What David Freese Can Provide for the Angels
Feb 26, 2014; Tempe, AZ, USA; Los Angeles Angels infielder David Freese poses for a portrait during photo day at Tempe Diablo Stadium. Mandatory Credit: Mark J. Rebilas-USA TODAY Sports
David Freese burst on the national stage during the 2011 playoffs. He set a playoff record with 21 RBIs, and won both the NLCS and World Series MVP awards. In fact, Freese broke the hearts of Rangers fans everywhere in Game Six of the 2011 World Series, belting the game tying two run triple with two outs in the ninth and followed up by hitting a walkoff home run in the eleventh.

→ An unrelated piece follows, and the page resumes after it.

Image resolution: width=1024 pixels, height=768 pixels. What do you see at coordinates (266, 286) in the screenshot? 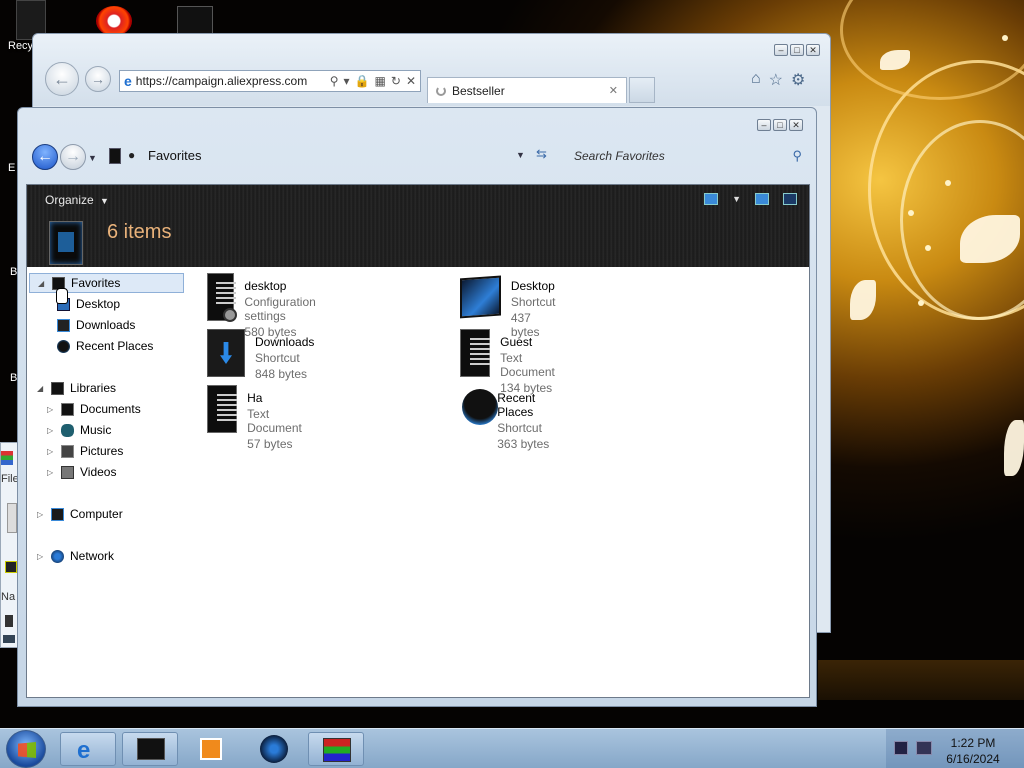
I see `file-name: desktop` at bounding box center [266, 286].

Freese continued to build on that momentum in 2012. He made the All-Star team, being voted in by the fans on the final ballot. For the year, Freese produced a .293/.372/.467 batting line, with 20 home runs. His batting eye improved, as he improved his walk rate from 6.6% in 2011 to 10.1%. At age 29, Freese appeared to have hit his prime, and was set up to be the Cardinal third baseman for the foreseeable future.
Instead, David Freese regressed in 2013. While his batting eye remained intact, Freese just did not produce at the same level, with a .262/.340/.381 slash line. His power decreased, as Freese hit only nine home runs all year. However, although Freese produced a home run on merely 6.1% of his fly balls, he was hitting the ball hard throughout the year. His line drive rate actually increased over 2012, going from 22% to 24% last year. If anything, Freese, much like the line drive machine known as Billy Butler, may have been hitting the ball too hard, not allowing his hits to get the lift needed to put the ball in the seats.
Acquired along with Fernando Salas for Peter Bourjos and minor leaguer Randal Grichuk, Freese is certainly an interesting player for the Angels. If Freese continues to hit the ball the same way he did last year, he could end up being a doubles machine, providing more gap power as opposed to home run power. However, that should still be more than sufficient.
Right now, David Freese is projected to hit fifth in the Angels batting order, serving as the protection for Josh Hamilton. Given Hamilton’s free swinging tendencies, the Angels will need Freese to provide a legitimate threat in the fifth spot. Otherwise, opposing pitchers will not have a reason to really pitch to Hamilton, and might be able to get him out on pitches outside the zone.
The biggest keys to the Angels lineup may be the performance of their leadoff hitter and whoever hits behind Hamilton. As of this point, that player is expected to be David Freese. In his first season with the Angels, Freese may find himself as a focal point in the lineup.